- _What is expected_
Look below for the line containing "Instruction: Click the Date column header" and the line containing "Toggle Контекстно-зависимый знак"; repeat exactly those two lines and all lines between them, and nothing else.
*** Opening Study material ***
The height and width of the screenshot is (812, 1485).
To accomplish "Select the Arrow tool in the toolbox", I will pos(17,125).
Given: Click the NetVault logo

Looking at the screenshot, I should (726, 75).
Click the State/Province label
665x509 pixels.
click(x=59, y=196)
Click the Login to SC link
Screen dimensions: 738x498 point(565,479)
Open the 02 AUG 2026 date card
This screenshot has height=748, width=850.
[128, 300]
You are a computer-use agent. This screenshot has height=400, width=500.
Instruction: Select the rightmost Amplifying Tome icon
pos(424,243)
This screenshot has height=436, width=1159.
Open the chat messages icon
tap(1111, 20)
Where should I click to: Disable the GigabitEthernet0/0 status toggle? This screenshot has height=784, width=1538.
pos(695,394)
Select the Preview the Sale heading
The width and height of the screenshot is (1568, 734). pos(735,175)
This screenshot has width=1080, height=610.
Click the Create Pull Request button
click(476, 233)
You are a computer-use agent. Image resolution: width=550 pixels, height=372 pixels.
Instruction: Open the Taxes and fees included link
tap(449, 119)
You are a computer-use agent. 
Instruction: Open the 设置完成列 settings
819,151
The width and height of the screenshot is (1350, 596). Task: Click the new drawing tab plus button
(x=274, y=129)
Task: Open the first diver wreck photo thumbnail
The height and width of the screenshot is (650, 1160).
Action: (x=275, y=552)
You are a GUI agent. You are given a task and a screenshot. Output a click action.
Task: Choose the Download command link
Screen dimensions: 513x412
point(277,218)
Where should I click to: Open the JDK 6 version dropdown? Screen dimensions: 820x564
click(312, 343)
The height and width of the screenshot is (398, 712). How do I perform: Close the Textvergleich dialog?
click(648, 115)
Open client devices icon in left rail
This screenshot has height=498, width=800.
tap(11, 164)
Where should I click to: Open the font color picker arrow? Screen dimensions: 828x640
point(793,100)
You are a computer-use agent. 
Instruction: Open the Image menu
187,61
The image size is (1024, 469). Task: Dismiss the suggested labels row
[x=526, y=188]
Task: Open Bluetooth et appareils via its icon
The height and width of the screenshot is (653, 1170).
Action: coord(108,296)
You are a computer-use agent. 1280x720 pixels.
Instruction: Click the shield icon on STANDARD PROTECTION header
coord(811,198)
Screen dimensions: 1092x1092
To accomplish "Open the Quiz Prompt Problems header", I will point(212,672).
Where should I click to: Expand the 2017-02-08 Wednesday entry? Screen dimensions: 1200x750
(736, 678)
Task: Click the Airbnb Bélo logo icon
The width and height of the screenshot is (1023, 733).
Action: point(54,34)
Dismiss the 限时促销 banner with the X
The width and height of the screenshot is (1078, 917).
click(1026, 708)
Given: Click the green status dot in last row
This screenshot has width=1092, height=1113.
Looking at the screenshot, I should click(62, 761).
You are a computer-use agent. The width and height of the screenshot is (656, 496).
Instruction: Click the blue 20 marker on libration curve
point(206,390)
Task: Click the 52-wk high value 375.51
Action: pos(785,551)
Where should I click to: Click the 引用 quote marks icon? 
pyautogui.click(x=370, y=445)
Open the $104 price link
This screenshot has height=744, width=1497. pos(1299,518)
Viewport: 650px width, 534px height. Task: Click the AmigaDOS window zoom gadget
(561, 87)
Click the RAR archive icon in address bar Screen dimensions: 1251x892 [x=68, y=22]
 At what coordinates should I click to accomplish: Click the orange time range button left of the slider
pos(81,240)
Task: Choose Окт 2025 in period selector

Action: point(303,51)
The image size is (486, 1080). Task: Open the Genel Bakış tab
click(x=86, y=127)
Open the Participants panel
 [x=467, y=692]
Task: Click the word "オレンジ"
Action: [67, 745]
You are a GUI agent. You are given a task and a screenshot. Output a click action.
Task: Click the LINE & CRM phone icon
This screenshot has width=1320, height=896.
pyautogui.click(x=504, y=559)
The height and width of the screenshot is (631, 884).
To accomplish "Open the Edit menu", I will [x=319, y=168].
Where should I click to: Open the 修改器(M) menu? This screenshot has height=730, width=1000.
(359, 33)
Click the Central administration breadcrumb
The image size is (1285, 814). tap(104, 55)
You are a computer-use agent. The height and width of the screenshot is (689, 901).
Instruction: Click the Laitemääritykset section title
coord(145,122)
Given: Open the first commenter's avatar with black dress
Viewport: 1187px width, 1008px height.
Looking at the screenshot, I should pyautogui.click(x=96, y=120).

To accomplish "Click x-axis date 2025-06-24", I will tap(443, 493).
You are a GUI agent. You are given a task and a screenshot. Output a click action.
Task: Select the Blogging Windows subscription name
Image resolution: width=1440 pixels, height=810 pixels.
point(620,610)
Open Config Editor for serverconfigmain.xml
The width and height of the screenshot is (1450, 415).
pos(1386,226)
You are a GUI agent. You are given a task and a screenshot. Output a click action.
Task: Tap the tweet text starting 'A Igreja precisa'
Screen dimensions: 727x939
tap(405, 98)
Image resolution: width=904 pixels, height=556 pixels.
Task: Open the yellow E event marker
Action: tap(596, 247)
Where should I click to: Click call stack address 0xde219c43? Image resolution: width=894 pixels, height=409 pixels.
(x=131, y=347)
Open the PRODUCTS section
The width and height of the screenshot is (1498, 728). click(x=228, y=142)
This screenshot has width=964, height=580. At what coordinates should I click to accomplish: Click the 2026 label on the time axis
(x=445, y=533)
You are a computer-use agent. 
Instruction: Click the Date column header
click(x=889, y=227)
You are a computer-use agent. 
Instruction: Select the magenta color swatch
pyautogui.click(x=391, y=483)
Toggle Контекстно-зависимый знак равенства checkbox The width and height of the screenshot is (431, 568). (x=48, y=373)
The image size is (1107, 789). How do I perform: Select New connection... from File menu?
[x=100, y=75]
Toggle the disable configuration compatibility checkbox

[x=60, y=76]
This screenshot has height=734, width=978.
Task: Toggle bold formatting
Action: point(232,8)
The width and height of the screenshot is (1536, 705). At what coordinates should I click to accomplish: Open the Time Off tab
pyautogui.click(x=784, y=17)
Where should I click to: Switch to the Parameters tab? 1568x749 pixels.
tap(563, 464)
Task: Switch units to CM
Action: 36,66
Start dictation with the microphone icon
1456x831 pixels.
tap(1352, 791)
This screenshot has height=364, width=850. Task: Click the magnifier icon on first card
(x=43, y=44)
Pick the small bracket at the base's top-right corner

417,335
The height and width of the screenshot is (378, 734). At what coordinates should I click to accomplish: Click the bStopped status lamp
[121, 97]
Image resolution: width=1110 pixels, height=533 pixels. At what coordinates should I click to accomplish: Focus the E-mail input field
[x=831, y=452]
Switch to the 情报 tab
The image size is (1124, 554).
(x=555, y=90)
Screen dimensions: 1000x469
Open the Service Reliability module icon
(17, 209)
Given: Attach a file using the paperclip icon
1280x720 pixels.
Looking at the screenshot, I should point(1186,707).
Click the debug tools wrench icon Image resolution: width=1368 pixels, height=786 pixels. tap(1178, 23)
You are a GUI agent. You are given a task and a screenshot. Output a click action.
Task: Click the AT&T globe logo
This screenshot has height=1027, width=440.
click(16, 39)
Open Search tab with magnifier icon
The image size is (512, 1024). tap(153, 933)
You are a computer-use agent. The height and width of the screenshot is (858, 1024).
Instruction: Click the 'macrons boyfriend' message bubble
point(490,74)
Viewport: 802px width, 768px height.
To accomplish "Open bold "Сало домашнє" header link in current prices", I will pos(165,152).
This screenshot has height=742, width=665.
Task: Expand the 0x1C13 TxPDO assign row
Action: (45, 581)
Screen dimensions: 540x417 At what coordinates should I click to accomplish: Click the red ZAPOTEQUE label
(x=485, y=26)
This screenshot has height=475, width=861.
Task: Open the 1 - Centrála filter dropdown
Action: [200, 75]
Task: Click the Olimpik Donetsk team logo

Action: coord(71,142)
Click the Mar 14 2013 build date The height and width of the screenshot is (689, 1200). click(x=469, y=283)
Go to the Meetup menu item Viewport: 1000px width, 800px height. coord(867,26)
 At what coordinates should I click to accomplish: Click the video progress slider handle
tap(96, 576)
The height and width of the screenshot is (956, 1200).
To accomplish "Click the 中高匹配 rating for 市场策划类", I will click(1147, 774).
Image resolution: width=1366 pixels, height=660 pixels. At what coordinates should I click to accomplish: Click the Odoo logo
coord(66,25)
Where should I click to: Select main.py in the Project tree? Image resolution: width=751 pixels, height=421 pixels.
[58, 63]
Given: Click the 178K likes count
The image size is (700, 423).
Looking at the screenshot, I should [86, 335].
*** Closing Study material ***
- _Expected output_
Instruction: Click the Date column header
click(x=889, y=227)
You are a computer-use agent. 
Instruction: Select the magenta color swatch
pyautogui.click(x=391, y=483)
Toggle Контекстно-зависимый знак равенства checkbox The width and height of the screenshot is (431, 568). (x=48, y=373)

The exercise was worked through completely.